Or (equally hypothetically) I place my infrared-modem-inclusive cellphone in front of my IrDA port, which I have yet to use…now what? I don’t have a setting under PPP or TCP/IP for using IrDA as the hardware backbone of the protocol. This REALLY sounds like a driver would be necessary!

:o

I do know that a VGA connector is not a DB-15, really I do! A Macintosh monitor port is a DB-15, a VGA connector is taller and more slender and has three rows of 5 pins each.

Also, I guess the PC serial port doesn’t look like a DB-15 anyhow…it would be a DB-9? Either way, Macs don’t have serial ports with the DB connector shape.

I did this wireless cellphone internet thing before it was cool; back when a 486 laptop was a real screamer. I used the ericsson setup, which had their $300 PCMCIA modem (a combo 14.4 fax/data/cellular) which conveinently hooked up to their $50 cable which connected wonderfully to their $200 phone.

Activity » Retype the whole text about IrDA ports, connectors, and cellphone internet, keeping every character unchanged.

Study material »
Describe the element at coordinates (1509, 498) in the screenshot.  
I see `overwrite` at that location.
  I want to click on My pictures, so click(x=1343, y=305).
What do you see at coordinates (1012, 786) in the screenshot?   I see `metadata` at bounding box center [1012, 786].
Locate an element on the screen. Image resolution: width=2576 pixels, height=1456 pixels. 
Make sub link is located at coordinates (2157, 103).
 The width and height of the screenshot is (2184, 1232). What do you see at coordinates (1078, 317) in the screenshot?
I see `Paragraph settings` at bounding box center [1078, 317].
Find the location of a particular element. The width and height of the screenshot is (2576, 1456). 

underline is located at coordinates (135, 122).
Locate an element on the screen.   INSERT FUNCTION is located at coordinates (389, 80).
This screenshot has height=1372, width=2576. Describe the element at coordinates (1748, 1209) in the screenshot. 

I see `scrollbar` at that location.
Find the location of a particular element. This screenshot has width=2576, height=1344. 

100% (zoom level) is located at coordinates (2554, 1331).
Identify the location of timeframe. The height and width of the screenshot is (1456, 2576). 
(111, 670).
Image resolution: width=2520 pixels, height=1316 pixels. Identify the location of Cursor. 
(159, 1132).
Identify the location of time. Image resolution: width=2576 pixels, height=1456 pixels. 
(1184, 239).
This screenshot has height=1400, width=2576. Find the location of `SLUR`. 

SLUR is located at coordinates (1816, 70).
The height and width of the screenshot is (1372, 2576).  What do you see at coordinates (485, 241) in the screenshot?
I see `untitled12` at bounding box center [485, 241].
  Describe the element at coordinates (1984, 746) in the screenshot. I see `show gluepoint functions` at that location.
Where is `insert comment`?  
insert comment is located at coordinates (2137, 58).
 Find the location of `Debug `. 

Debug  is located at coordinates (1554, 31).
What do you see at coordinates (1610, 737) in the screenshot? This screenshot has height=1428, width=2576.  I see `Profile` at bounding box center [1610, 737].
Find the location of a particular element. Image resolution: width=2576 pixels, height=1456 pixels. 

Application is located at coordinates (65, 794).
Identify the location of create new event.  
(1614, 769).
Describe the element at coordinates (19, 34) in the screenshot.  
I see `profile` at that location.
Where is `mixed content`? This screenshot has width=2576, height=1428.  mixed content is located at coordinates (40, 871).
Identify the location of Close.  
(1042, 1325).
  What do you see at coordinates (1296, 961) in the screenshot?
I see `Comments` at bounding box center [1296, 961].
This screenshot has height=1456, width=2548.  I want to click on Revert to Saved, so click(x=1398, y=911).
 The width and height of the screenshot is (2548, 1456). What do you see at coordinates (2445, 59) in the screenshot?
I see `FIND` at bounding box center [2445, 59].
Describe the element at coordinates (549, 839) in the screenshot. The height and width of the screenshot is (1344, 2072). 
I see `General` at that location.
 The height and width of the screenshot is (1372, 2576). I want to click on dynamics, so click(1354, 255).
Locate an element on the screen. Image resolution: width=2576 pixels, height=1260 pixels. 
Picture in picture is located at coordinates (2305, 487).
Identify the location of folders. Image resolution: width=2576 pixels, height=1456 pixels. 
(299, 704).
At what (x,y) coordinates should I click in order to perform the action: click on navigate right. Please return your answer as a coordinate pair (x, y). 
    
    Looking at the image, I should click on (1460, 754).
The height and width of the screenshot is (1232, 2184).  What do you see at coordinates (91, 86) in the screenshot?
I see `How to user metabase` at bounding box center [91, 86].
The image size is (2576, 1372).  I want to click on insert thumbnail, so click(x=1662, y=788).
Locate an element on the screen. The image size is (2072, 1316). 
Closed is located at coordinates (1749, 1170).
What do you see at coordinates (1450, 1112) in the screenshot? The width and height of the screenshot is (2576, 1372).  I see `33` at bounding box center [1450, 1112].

Result for this task »
Or (equally hypothetically) I place my infrared-modem-inclusive cellphone in front of my IrDA port, which I have yet to use…now what? I don’t have a setting under PPP or TCP/IP for using IrDA as the hardware backbone of the protocol. This REALLY sounds like a driver would be necessary!

:o

I do know that a VGA connector is not a DB-15, really I do! A Macintosh monitor port is a DB-15, a VGA connector is taller and more slender and has three rows of 5 pins each.

Also, I guess the PC serial port doesn’t look like a DB-15 anyhow…it would be a DB-9? Either way, Macs don’t have serial ports with the DB connector shape.

I did this wireless cellphone internet thing before it was cool; back when a 486 laptop was a real screamer. I used the ericsson setup, which had their $300 PCMCIA modem (a combo 14.4 fax/data/cellular) which conveinently hooked up to their $50 cable which connected wonderfully to their $200 phone.